------ Excerpted records ------
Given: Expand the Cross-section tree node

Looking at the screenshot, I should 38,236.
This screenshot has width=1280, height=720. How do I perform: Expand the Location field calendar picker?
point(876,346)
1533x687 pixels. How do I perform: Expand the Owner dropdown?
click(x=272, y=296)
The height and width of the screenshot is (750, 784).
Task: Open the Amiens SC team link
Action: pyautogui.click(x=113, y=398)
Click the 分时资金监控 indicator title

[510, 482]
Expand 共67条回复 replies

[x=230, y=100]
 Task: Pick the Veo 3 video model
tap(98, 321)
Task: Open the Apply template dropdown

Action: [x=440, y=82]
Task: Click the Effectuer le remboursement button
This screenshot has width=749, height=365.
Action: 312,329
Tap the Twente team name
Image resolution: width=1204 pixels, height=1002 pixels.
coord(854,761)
------
Directions:
Copy out every record above once more, precisely as written.

Result for this task:
Given: Expand the Cross-section tree node

Looking at the screenshot, I should 38,236.
This screenshot has width=1280, height=720. How do I perform: Expand the Location field calendar picker?
point(876,346)
1533x687 pixels. How do I perform: Expand the Owner dropdown?
click(x=272, y=296)
The height and width of the screenshot is (750, 784).
Task: Open the Amiens SC team link
Action: pyautogui.click(x=113, y=398)
Click the 分时资金监控 indicator title

[510, 482]
Expand 共67条回复 replies

[x=230, y=100]
 Task: Pick the Veo 3 video model
tap(98, 321)
Task: Open the Apply template dropdown

Action: [x=440, y=82]
Task: Click the Effectuer le remboursement button
This screenshot has width=749, height=365.
Action: 312,329
Tap the Twente team name
Image resolution: width=1204 pixels, height=1002 pixels.
coord(854,761)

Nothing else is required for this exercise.